Pourtant selon Michel Petit, toute une série de raisons légitime les efforts de régulation publique : l'intérêt à corriger l'instabilité des prix, le droit public à l'alimentation et la multifonctionnalité de l'agriculture. "Je ne vois d'accord intergouvernemental se dégager sur des principes d'une organisation mondiale de marché, ni les signes d'une communauté épistémique d'où un consensus pourrait naître. C'est certainement regrettable mais il y a aussi beaucoup de choses qu'il est possible de faire au niveau national". Tandis qu'il déplore "l'effondrement scandaleux de l'assistance technique représentant un soutien public fondamental à l'agriculture", Michel Petit croit à "une prise en main collective des agriculteurs", à l'instar de Véronique Lucas, ancienne responsable au MRJC*, pour qui "l'auto-organisation est essentielle".

 

De l'intérêt de l'indépendance

"Quand on sort de la dépendance, on se rend compte qu'on est force de proposition et que nos revendications ont plus de poids" a d'ailleurs souligné cette militante qui, revenant d'un tour du Monde à la rencontre d'agriculteurs, s'est dite frappée par les similarités qui rassemblent les paysans du Nord et du Sud dans la recherche d'autonomie. Bien sûr, le contexte est différent. Si dans les pays en développement, l'autonomie passe, selon Véronique Lucas, en priorité par "l'éducation populaire et l'enseignement agricole", en Europe suggère-t-elle "on devrait trouver les moyens de réduire notre dépendance vis-à-vis du soja et réfléchir davantage à la destiné de nos produits". Jean-Marie Gabillaud, président de Coop de France Ouest, conseille par ailleurs de "disposer d'outils prospectifs afin de donner des leviers aux décideurs, et toujours évaluer ce qu'on fait pour progresser".

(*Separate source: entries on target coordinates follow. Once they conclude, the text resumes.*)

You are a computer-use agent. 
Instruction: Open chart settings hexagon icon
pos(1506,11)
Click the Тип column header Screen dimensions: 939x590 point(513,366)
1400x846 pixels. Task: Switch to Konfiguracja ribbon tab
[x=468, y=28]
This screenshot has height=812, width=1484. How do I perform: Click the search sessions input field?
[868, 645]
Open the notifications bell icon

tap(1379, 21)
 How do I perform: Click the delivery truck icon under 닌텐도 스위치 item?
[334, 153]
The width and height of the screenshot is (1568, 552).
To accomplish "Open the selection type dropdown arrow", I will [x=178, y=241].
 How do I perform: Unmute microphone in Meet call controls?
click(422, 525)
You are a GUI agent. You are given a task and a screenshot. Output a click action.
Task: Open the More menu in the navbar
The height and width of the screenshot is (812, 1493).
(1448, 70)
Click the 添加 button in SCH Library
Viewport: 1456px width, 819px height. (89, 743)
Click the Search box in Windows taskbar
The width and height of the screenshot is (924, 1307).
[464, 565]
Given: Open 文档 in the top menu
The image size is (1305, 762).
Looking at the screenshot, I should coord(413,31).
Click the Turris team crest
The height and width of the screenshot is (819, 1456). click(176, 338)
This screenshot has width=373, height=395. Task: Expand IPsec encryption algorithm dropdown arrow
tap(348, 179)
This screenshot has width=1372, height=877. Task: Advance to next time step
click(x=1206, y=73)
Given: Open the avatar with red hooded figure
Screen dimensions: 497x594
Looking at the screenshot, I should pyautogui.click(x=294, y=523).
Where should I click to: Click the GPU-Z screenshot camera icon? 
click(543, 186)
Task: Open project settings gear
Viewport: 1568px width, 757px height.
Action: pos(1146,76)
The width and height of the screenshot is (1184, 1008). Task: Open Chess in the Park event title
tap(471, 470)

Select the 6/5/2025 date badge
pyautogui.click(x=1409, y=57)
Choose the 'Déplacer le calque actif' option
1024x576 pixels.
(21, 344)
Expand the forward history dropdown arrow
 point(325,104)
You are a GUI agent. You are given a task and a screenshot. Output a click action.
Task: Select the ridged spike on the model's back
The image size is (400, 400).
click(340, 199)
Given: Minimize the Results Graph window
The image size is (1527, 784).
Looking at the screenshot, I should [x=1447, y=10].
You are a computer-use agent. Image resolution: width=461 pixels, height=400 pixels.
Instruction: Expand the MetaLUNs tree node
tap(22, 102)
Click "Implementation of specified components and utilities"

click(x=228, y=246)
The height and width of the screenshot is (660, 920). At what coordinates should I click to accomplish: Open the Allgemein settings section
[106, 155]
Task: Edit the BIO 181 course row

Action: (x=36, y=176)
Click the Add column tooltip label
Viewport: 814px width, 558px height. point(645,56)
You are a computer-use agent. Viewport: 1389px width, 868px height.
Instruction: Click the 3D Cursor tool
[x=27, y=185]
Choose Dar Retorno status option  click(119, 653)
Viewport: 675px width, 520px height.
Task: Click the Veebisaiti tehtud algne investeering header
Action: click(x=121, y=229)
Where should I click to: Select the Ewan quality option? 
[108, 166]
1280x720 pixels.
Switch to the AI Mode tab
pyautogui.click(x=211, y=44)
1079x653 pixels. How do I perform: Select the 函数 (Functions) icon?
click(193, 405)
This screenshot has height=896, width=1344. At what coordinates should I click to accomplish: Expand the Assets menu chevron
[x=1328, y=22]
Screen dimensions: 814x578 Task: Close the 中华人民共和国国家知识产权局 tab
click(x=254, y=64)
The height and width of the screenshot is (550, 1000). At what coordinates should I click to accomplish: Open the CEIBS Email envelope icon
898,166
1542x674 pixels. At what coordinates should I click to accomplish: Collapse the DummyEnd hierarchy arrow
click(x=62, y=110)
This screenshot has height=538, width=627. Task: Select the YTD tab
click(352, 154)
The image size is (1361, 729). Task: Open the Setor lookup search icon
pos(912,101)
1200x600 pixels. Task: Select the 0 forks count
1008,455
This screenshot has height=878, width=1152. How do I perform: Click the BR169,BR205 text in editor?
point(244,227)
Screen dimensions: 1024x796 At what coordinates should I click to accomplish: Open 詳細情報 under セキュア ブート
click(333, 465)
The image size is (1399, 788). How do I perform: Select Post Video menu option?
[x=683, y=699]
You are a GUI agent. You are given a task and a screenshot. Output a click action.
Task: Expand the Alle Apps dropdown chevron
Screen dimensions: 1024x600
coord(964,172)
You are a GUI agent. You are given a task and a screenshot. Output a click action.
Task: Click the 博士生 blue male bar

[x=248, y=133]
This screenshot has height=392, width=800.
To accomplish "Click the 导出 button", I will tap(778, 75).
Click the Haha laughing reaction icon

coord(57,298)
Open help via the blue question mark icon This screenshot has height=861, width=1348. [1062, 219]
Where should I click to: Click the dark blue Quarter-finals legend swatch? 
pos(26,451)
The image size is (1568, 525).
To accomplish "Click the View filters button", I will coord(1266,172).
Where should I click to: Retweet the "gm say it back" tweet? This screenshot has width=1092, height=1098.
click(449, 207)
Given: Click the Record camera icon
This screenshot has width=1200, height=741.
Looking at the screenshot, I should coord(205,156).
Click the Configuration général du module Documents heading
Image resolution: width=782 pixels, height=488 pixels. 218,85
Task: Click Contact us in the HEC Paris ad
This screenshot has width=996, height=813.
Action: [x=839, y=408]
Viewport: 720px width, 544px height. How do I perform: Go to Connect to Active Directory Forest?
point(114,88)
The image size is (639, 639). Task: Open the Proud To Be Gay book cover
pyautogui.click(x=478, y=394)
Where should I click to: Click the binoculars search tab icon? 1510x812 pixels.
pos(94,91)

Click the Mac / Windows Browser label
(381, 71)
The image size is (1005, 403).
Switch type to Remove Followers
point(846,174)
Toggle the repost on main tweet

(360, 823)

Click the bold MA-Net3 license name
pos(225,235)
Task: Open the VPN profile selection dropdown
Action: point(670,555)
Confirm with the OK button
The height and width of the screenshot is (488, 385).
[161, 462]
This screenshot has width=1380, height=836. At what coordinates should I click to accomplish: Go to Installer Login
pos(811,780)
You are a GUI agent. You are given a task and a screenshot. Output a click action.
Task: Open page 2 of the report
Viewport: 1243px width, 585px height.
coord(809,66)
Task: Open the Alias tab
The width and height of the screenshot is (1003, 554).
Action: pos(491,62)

Outre la question de l'organisation mondiale, Laurent Van de Poele a enfin rappelé que l'élargissement de l'Europe à des territoires diversifiés représentait lui aussi un défi qui nécessitera selon lui, un accroissement du rôle des régions et une forte implication locale, à la fois des agriculteurs et de la société civile.   

Une organisation mondiale pour demain : d'après les réflexions nourries des intervenants au colloque, cela semble être plutôt un doux rêve qu'une réalité. Mais, il y a déjà beaucoup à faire localement pour relever les défis qui attendent l'agriculture.